Environment API Reference

`IsingEnvironment`

Bases: BaseVecEnvironment[EnvState, EnvParams]

Ising environment for discrete energy-based models.

This environment is based on the paper https://arxiv.org/pdf/2202.01361.pdf.

The states are represented as 1d tensors of length ndim with values in {-1, 0, 1}. s0 is empty (represented as -1), so s0=[-1, -1, ..., -1]. An action corresponds to replacing a -1 with a 0 or a 1. Action i in [0, ndim - 1] corresponds to replacing s[i] with 0. Action i in [ndim, 2 * ndim - 1] corresponds to replacing s[i - ndim] with 1. NOTE: There is no exit action; the environment terminates when all spins are set.

Source code in gfnx/environment/ising.py

class IsingEnvironment(BaseVecEnvironment[EnvState, EnvParams]):
    """Ising environment for discrete energy-based models.

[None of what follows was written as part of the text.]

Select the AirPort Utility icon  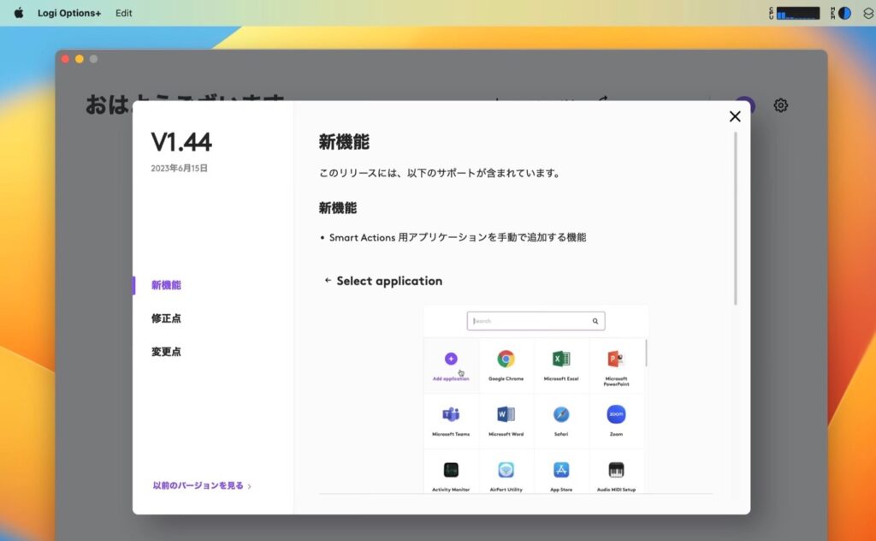tap(505, 469)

    This environment is based on the paper https://arxiv.org/pdf/2202.01361.pdf.

    The states are represented as 1d tensors of length `ndim` with values in
    `{-1, 0, 1}`. `s0` is empty (represented as -1), so `s0=[-1, -1, ..., -1]`.
    An action corresponds to replacing a -1 with a 0 or a 1.
    Action `i` in `[0, ndim - 1]` corresponds to replacing `s[i]` with 0.
    Action `i` in `[ndim, 2 * ndim - 1]` corresponds to replacing `s[i - ndim]` with 1.
    NOTE: There is no exit action; the environment terminates when all spins are set.
    """

    def __init__(self, reward_module: TRewardModule, dim: int = 10) -> None:
        super().__init__(reward_module)
        self.dim = dim

    def get_init_state(self, num_envs: int) -> EnvState:
        return EnvState(
            # TODO: use int4 instead of int8
            state=jnp.full((num_envs, self.dim), -1, dtype=jnp.int8),
            time=jnp.zeros((num_envs,), dtype=jnp.int32),
            is_terminal=jnp.zeros((num_envs,), dtype=jnp.bool),
            is_initial=jnp.ones((num_envs,), dtype=jnp.bool),
            is_pad=jnp.zeros((num_envs,), dtype=jnp.bool),
        )

    def init(self, rng_key: chex.PRNGKey) -> EnvParams:
        dummy_state = self.get_init_state(1)
        reward_params = self.reward_module.init(rng_key, dummy_state)
        return EnvParams(dim=self.dim, reward_params=reward_params)

    @property
    def max_steps_in_episode(self) -> int:
        return self.dim

    def _single_transition(
        self,
        state: EnvState,
        action: TAction,
        env_params: EnvParams,
    ) -> tuple[EnvState, TDone, dict[Any, Any]]:
        """
        Environment-specific step forward transition.
        """
        is_terminal = state.is_terminal
        time = state.time

        def get_state_terminal() -> EnvState:
            return state.replace(is_pad=True)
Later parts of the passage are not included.